The plans kept changing. Some days Therese spoke of returning to live with her father. Sometimes Huber wrote that he could take her and the children to France. Sometimes George protested that he did not want her to go away with Huber.
One of the consequences of the visit of Goethe was a reawakening in George’s mind of all the areas of intellectual interest which the unhappy domestic scenes made impossible to pursue. He wanted to consult Humboldt about mineralogy. On his desk was a half-finished paper on the botany of Tahiti. He wanted to pursue more translating work. Translating Sakontala, from Sir William Jones’s English, made him want to learn Sanskrit, Hindustani, and other Indian languages: but the quarrels, and the need to earn money, had distracted him from any work which engaged his brain and his imagination. Now, the political events made it seem even
less likely that he would resume his work before Christmas.
Therese and Caroline both urged him to be careful.
—What if the Prussian army arrives next week? asked Caroline. These soldiers – this French rag-bag – won’t put up a fight. They’ll be driven back over the border.

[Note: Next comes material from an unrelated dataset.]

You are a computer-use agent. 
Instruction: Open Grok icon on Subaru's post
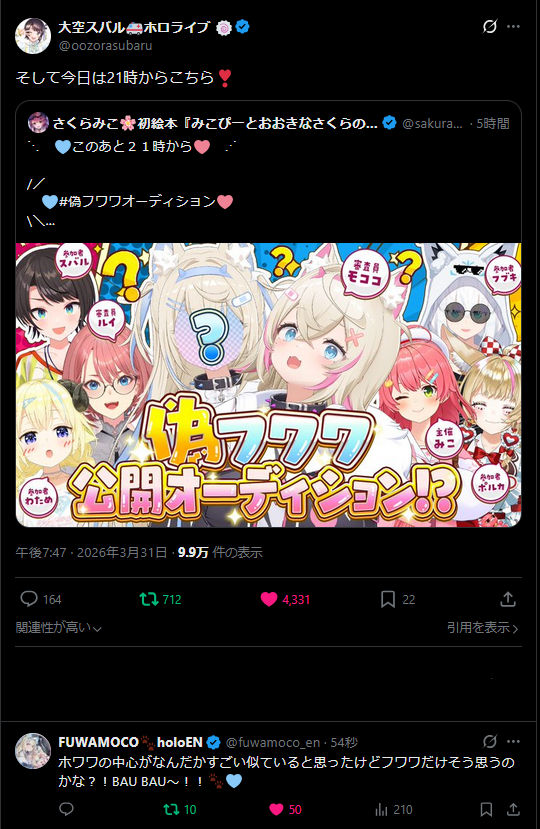point(490,26)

—I believe in the Revolution. Don’t you?
—Belief, fiddlesticks, said Therese. You’ll look a fool if the Prussian troops are victorious.
—The Old Man – Caroline meant Archbishop von Erthal – will come back and he’s not going to look very kindly on his librarian wearing that ridiculous cockade.
—It isn’t ridiculous. It’s a badge of Liberty – of solidarity.
—You look like a Christmas tree.
—Therese is right, George. It is irresponsible to take risks. Think of your children.
He did think of the children. They were frightened, and came to sleep in the big bed with their mummy and daddy. George loved feeling Rosechen’s hot, even breath against his face as she slept. In the morning, when she woke, he would tell her fairy stories as she lay in the crook of his shoulder.
—You could travel with Brand. He’s going on to Athens. You could make one of your books about it, said Caroline.
—You could go back to England, said Therese.
He had been thinking of this. The Letter to Lord Sandwich had to some degree queered his pitch, but he would still find work.
—Would you join me in England?
—George. We would have to talk about it. Let us not deceive one another. My life is with Huber now.
—I can’t accept that. Go on having him as your lover if you must, but do not take my children from me – do not be as cruel as that. Therese. Please.
There was such contempt in her expression, such refusal to listen. Both seethed with anger against one another. Both, with some part of themselves, actually dreaded a separation.
George was one of the founder-members of the Mainz Jacobin Club. To his father-in-law, Heyne, he wrote —The Revolution has been brought to pass by Philosophy. The Republic of twenty-four million people will do more to change Europe than the mad English despot George III and his slave-subjects.